Problem description. Recast the part of the items that begins with the line containing "Task: Click Smart" and runs to the end of the items as a Markdown table with the columns No. and Line, skipping blank lines. Leave the pictures out.

Data listing
------------------------------------------------------------
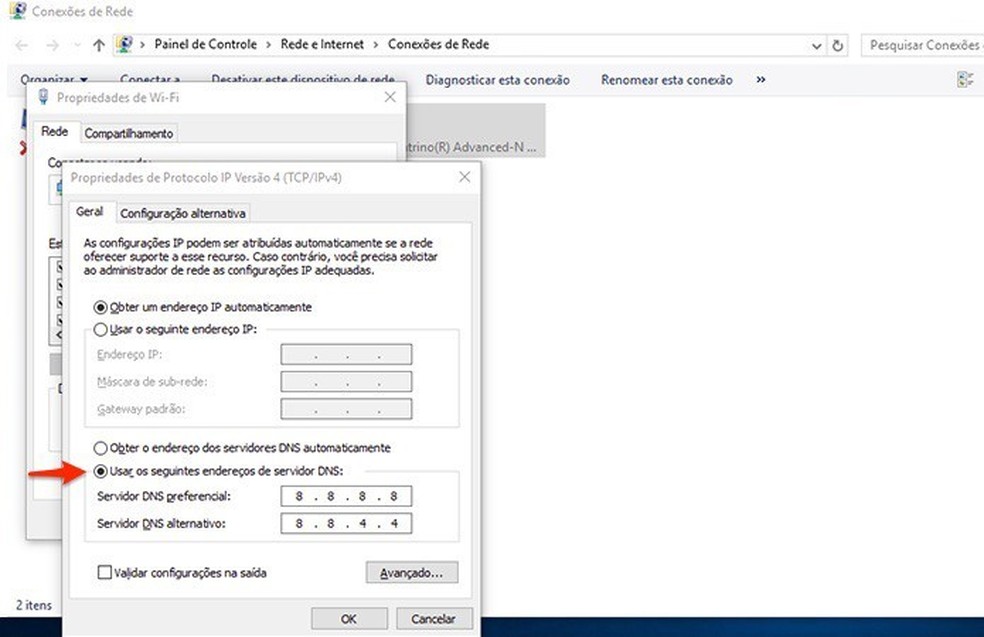Navigate up one level with the up arrow

click(x=97, y=44)

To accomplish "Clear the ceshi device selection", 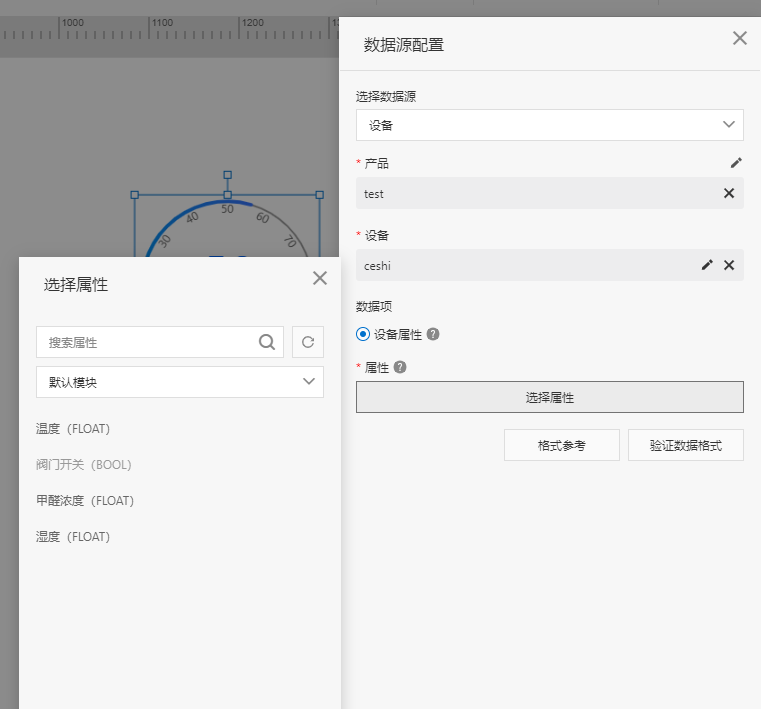I will coord(729,265).
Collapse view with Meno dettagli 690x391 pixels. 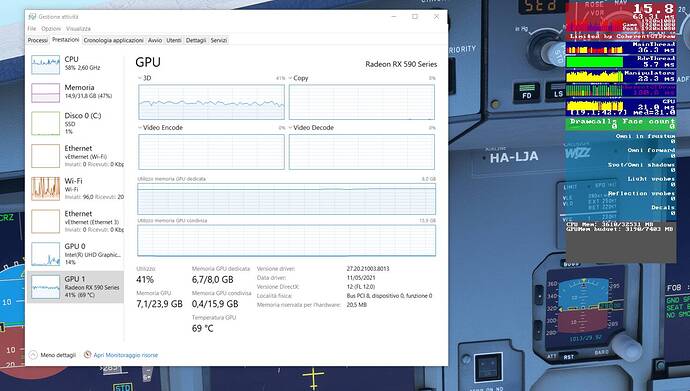point(52,355)
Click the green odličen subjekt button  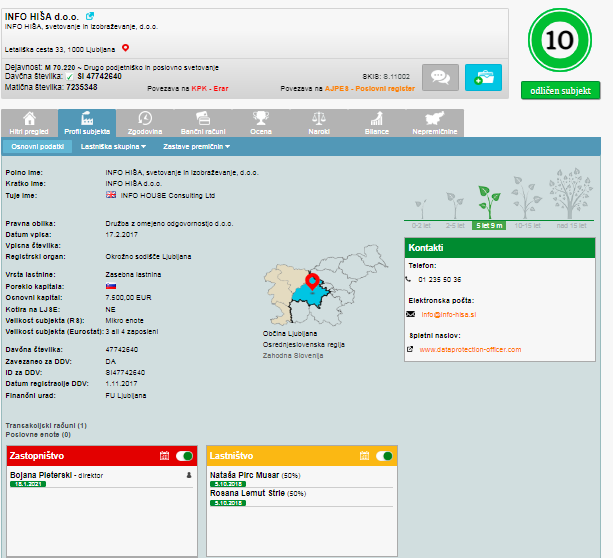560,90
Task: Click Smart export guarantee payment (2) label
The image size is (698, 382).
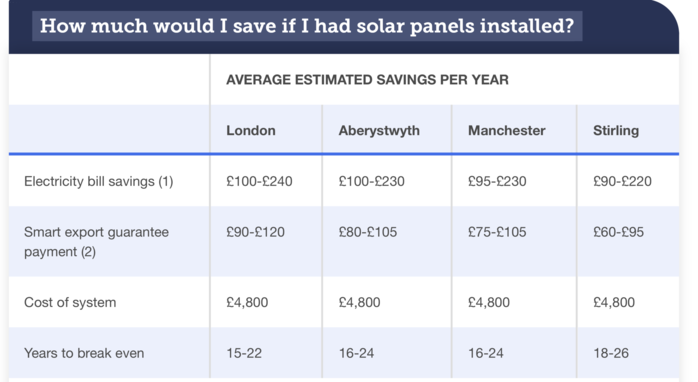Action: [96, 242]
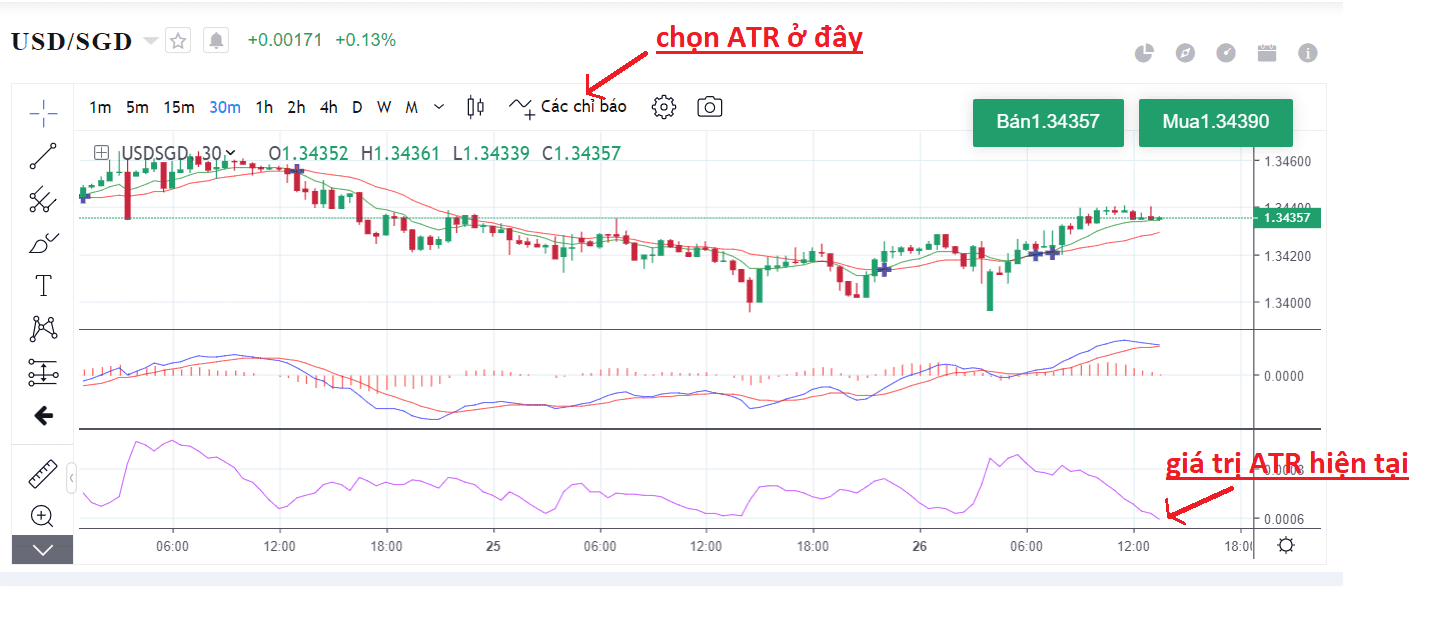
------------------------------------------------------------
Response.
| No. | Line |
|---|---|
| 1 | Task: Click Smart export guarantee payment (2) label |
| 2 | The image size is (698, 382). |
| 3 | Action: [96, 242] |